The banks and creditcard providers must be bearing a fair whack of the cost of this where they're the ones required by law to reimburse consumers.
Nope. Not how credit cards are wired, it goes like this: Credit card providers do not pay out any money they don't have and even then only after 3-4 months after the transactions were made.
A fraudulent transaction is therefore 'just' cancelled, sticking the merchant, who accepted the transaction with the losses - on top of the 3% service charge. Debit cards, OTOH, transfer the money directly so only Swedish* and straight-up idiots use debit cards on the Internet or while travelling!
The credit card provider simply runs a ledger recording the credit card transactions, at this stage presumably all authorised by the cardholder.

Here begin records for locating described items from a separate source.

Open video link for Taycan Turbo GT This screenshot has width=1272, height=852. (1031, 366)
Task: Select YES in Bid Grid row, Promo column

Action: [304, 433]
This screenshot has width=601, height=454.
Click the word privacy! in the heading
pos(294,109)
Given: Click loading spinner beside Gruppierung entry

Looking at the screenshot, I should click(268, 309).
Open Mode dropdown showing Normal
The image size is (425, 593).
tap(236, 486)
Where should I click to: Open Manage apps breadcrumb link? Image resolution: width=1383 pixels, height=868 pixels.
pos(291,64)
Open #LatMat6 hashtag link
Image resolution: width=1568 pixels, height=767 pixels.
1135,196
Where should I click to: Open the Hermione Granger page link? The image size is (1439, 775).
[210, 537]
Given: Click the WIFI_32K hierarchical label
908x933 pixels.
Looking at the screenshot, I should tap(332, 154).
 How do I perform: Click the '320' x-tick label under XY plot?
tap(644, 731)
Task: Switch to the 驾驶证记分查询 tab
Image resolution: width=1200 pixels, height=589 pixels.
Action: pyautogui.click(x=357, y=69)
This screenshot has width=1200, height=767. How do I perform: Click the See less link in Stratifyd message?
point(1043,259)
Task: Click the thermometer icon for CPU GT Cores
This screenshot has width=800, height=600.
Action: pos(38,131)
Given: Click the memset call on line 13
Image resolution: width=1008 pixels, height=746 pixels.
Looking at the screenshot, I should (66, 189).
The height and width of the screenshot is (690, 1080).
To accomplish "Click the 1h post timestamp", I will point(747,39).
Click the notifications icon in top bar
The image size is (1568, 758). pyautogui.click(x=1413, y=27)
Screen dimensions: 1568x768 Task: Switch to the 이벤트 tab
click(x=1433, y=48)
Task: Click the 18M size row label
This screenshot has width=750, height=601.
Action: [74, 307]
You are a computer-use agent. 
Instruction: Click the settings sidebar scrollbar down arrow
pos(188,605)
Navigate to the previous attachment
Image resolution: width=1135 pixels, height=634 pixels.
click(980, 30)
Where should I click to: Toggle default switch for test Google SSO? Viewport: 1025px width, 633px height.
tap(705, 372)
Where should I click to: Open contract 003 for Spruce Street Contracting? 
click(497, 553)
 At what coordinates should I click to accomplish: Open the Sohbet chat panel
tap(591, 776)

At the end of 'month 01', the credit card provider presents the ledger from 'month-00' to the cardholder.
Cardholder approves the ledger by paying it in part or full OR cardholder rejects transactions that cardholder claims are fraudulent. Cardholder has almost one month to pay the credit card provider.
The credit card provider now goes to the merchant accounts from where the fraudulent transactions were created and requests that the merchant proves that those transactions were correctly authorised by the actual cardholder. If the merchant cannot convince the credit card provider that the transactions are genuine and made by the cardholder, the credit card provider will remove that entry from the ledger and bump a 'fraud-metrics' against the merchant. If that metric goes high enough the merchant will lose access to credit card transaction clearing - for almost ALL cards, globally, because there exists a global credit card issuer cartel against scam-prone merchants.
Now, at 'month-03', the credit card provider has got the money for 'month-01' from the cardholder and at the end of 'month-03', they run down the ledger now containing only valid transactions and transfer the funds to the merchants.
I.O.W: Amazon will be stuck with the fraudulent charges. Too many of those and/or too much lip about not eating their losses willingly and they can lose their credit card facilities, temporarily or permanently.
The Swedish banks for some obscure reason only offers 'Debit Cards linked to an account with an overdraft facility' marketed as 'Credit Cards' to the unsuspecting upcoming victims of credit card fraud. This of course causing an unpleasant discussion between the bank where the overdrawn account resides and cardholder on who gets to eat the loss.